This story is old news if you followed my trail last month through Australia. Being up again in Strawberry, Arizona, and seeing flowers tll blooming in mid November (global warming is hot here) got me thinking again about the most amazing example of web serendipity that happened in Tasmania.
It’s one of those thing that just reinforces how big and small, flat and bumpy, the world truly is.
In my “Being There” presentation I spend a bit of it on trying to remind people how big the internet is. It sounds like an obvious statement– we all know it, right– but it is very similar to Geologic time- we can talk about things being “hundreds of millions of years old” or created “billions of years ago”, but on the human time scale, those spans of time are almost incomprehensible. The same is true (I believe) for the internet- a place ever expanding that no one can know, see it all, or draw generalizations across such a space.
So to illustrate, I pull some niche examples that demonstrate how large this space is. There was the time my daffodil photo got selected for use in a web site- and I found in the same two week span there were 6000 photos of daffodils posted to flickr. And my discovery of a flickr group dedicated to collecting photos of vegefitti– grafitti etched into trees and plants.
But here was the clincher. It was the first time this presentation was done, here for a group of educators gathered in Hobart Tasmania.
I talk about how I found that if I tag or caption flowers in flickr with “unknown” or “unidentified” invariably, someone in flickr finds it and leaves a comment with an identification. It is unasked for.
I have about 8 of these examples in my flickr collection, rigged to a search that brings them all up.
Why, I could have selected any one of these… so I chose one at random, the orange flower pictured above. I talked about how this person I did not know, Kirsty S, commented saying, “I suspect it is a ranunculus.”
Okay, flickr has like, what a few million users?
So what would the odds be, that the person who commented on my photo, almost 2 years ago, would be sitting in the audience of my presentation in Tasmania?
Well she was!- I have photo proof:
I am still in absolute, utter, “screw the six degrees of separation- there are less” amazement that this happened.
It’s stuff like that that keeps me going.
PS: This was one of the primary early examples where I told this story as a video from a collection of Amazing Stories of Openness I started in 2010.
It’s somewhat like me reading your blog for a number of years, watching one of your flickr presos, and seeing Gardner Campbell’s pic. You don’t know who the heck I am. Gardner? Wait, his band played at my wedding reception in June. Gardner, whose blog I know follow, and who will speak at my school soon. Hey, Alan knows Gardner. Yeah, pretty cool.
Great human story. Truly amazing. It’s an interesting questions that since the concept of 6 degrees of separation was first put forward social networks have grown. Perhaps we have lowered the number.
Anyways, I loved the story.
jim
Great story and reminds me of similar experience i’ve had posting images to flickr and having unknown users identify and comment. We take it for grant it but thinking about it makes me smile.

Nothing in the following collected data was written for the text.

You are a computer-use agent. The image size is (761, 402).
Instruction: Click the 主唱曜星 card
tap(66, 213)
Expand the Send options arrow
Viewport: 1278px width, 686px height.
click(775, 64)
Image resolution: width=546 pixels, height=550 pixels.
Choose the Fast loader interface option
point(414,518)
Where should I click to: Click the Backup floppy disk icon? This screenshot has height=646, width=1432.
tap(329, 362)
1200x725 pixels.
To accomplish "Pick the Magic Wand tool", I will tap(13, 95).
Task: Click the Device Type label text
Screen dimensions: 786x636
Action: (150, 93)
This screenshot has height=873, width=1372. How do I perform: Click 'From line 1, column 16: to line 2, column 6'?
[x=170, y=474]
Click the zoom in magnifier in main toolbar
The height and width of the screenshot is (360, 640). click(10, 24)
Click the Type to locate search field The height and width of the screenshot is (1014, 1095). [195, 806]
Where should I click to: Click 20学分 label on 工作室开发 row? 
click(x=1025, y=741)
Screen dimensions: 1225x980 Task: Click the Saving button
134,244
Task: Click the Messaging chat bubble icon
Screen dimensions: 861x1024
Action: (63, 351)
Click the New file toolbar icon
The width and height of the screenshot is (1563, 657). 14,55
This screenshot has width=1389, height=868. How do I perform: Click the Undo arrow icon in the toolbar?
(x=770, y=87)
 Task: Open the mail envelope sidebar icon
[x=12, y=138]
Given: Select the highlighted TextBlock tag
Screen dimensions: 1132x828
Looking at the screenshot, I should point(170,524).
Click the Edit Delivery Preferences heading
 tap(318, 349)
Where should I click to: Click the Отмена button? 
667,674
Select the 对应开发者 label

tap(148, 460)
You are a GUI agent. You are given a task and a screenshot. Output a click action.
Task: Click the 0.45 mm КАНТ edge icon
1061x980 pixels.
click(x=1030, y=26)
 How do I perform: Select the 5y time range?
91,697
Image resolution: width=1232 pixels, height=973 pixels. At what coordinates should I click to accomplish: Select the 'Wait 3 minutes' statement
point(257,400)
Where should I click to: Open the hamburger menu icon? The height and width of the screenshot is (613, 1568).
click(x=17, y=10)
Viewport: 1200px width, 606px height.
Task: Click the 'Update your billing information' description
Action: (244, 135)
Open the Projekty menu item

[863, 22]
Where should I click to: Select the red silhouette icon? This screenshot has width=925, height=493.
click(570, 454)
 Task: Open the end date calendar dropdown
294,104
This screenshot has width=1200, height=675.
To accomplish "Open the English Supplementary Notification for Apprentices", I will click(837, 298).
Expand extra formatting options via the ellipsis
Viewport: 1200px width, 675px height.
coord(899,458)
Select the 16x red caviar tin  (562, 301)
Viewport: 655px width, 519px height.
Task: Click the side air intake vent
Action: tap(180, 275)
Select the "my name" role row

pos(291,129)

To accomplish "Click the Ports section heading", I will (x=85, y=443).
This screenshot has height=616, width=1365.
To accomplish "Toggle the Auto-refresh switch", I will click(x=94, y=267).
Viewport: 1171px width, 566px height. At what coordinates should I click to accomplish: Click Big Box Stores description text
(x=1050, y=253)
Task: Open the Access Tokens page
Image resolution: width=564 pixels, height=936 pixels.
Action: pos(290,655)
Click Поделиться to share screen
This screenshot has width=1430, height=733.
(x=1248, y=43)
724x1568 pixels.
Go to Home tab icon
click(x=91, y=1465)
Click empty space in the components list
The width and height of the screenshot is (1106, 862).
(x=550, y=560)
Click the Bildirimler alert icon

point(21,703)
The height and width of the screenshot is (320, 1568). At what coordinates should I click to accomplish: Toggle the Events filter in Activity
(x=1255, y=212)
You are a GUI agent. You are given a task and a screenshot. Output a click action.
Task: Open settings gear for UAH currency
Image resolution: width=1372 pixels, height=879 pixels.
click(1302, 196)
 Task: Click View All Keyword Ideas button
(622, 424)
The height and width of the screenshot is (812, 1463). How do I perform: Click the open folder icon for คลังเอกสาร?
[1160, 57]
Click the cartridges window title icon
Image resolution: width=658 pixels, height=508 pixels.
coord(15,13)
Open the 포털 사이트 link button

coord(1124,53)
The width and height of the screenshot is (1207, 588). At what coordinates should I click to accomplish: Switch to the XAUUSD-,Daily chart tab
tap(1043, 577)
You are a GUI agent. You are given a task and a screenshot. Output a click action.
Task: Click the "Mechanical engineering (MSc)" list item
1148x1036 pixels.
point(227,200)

And I thought I was in e-overload with a simple email I received today in response to an e-vite to a tree-trimming party in Grosse Pointe, MI next week:
Greetings from Kathmandu,
I will bring some fresh fruit.
Eileen
Great story! Thanks for sharing!
I love these connected stories …thanks for sharing
That’s a freaky and amazing coincidence!
Enjoying all your work; I agree that the internet is enormous, and it is also very small and homey. Cool find of Kirsty S. at your presentation!
Your blog is great. Thanks for sharing this story. It’s like reading a book and later meeting one of the characters!